Hello everyone! It's day two of our Sloan Legging Sew Along! Today we'll be going over the different machine stitches that you can use to sew your leggings. We'll also talk a bit about the difference between using a serger and a regular sewing machine.
We know that a lot of people have hesitations about working with knit fabrics, but fear not, it's really not that scary! Plus, this pattern is a great project to help you learn how to sew with knits!
Above you will see the four different machine stitches used for our sample swatches. If you are not familiar with them, #1 is a zig zag stitch, #2 is the lightning bolt stretch stitch, #3 is the triple straight stretch stitch, and #4 is the machine overcasting stitch which is a finishing stitch.
All of our stitch examples have pictures that show what the seam will look like when it is fully stretched. Some are more visible than others and we have used a bright colored thread to really show off what the seam will look like.
The first example is a zig zag stitch. This is a stitch that every machine has and everyone has the option of using! We have our machine set to a stitch width of 1.5 and a length of 2.5.
We stitched two rows at 1/4" and 1/8". Having two rows of stitching provides a nice finish on the inside of the garment, as well as reinforcing the seam.
The second stitch is the lightning bolt stitch. This stitch provides a straighter row of stitching plus a lot of stretch! A great option if your machine has it!
The third option is the triple stitch! This straight stretch stitch is a personal favorite of all the ladies here at Harts! We love this stitch for it's straight even seams and excellent stretch. It's also great for athletic wear because the seams do not show at all when stretched!
This swatch also has an example of the overcasting stitch. This is an excellent way to finish your seams if you don't own a serger since it works with knits and wovens! You could use the overcast stitch with any of the stitches we showed above.
The last option is to use a serger. A serger cuts, sews, and finishes the seams all in one motion. Depending on your tension, sometimes when stretched and pulled apart, you will see the stitches. However; in this sample, even though the thread matched the fabric, the tension looks good and no stitches are visible.
If you are going to be super active and want to have finished seams with a little extra stretch protection, you can always combine a serged edge with another stitch like the triple stretch stitch.
Remember, this is totally optional! We recommend trying out a few samples with your fabric and seeing what you like best!
When sewing knits it's easy to forget about your sewing machine's needle.
Using the correct needle is always important! So don't forget that when you are sewing a knit fabric, you need to switch to a ball point needle!

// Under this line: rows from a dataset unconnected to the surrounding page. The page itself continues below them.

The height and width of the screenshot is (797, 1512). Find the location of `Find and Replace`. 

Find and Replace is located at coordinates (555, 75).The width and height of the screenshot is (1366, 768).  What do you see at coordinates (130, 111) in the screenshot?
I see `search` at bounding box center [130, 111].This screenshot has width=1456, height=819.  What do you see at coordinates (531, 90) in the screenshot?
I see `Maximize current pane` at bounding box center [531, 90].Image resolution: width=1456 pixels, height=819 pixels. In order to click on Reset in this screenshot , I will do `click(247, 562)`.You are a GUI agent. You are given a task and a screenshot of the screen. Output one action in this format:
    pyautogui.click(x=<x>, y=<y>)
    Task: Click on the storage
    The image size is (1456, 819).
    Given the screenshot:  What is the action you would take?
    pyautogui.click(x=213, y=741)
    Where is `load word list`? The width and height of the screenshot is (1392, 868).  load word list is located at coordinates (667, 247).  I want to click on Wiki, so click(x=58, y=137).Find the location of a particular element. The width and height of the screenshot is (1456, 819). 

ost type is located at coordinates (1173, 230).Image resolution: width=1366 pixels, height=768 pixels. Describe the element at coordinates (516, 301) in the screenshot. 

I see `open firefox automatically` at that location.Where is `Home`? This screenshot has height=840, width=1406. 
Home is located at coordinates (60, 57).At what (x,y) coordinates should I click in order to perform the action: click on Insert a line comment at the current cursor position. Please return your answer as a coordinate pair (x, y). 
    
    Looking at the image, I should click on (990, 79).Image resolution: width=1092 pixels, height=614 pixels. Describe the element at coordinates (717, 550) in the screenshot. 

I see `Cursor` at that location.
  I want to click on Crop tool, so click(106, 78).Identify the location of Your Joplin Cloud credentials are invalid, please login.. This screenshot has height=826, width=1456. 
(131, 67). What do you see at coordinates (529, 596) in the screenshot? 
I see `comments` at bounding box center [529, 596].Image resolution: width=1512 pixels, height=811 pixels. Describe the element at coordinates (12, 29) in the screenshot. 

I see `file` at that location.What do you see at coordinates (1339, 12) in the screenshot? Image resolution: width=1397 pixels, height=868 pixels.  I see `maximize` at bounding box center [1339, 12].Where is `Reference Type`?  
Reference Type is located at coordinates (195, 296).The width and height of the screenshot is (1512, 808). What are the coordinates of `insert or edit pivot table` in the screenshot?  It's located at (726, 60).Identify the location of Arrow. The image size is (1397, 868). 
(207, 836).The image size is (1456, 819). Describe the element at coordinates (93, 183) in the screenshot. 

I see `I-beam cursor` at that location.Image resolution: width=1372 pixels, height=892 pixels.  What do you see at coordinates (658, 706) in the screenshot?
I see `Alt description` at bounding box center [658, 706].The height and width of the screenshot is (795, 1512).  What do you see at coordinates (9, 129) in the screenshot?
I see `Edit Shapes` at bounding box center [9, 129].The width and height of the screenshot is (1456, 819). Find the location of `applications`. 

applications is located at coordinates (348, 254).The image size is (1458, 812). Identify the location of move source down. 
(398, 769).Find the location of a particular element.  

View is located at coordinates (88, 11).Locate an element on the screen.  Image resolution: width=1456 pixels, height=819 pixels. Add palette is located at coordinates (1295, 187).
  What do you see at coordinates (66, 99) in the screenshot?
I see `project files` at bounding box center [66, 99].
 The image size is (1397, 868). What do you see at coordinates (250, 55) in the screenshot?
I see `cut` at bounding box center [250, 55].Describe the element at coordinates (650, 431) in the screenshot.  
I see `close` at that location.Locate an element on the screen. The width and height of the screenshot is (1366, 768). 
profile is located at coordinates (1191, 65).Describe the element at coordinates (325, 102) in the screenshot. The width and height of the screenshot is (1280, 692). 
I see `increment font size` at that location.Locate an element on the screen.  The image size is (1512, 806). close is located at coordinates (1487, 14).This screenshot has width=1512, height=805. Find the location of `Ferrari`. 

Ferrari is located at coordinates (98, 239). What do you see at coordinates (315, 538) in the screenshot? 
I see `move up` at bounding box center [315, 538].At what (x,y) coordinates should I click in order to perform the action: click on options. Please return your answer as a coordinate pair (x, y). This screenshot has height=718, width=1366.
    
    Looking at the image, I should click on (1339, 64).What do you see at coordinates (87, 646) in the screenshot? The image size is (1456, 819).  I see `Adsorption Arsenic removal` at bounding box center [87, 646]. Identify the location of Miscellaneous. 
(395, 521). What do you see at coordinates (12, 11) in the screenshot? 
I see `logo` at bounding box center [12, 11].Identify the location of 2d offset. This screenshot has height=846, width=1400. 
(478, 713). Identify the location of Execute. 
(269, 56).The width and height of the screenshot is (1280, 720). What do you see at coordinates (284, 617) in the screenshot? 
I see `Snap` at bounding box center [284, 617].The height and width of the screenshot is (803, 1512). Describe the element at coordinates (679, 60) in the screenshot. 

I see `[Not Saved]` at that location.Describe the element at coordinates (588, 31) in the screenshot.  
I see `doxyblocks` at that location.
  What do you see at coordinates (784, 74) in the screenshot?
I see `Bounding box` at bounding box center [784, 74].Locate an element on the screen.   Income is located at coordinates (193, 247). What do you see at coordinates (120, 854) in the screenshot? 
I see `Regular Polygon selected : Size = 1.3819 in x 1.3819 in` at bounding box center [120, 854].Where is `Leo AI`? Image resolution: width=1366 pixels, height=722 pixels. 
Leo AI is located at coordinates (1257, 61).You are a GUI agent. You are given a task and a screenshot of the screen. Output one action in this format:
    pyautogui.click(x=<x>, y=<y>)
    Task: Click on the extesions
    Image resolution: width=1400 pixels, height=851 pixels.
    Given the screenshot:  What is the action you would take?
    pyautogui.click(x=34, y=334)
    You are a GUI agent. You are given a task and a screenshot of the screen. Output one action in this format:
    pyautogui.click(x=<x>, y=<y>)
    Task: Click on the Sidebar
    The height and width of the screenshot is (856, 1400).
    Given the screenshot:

Ball point needles have a rounded tip that prevents your needle from damaging knit fabrics. If you are sewing with an especially elastic knit, like athletic wear, we recommend a stretch ball point needle to prevent skipping stitches.
So let's recap. We recommend experimenting with these stitches on some scraps of fabric to determine what will work best for you and your machine. Make sure to use your fabric and a new ball point needle to avoid frustration.
It's always helpful to have your project fully planned and prepped before jumping into the actual sewing. No one likes a surprise setback when they are sitting down to sew!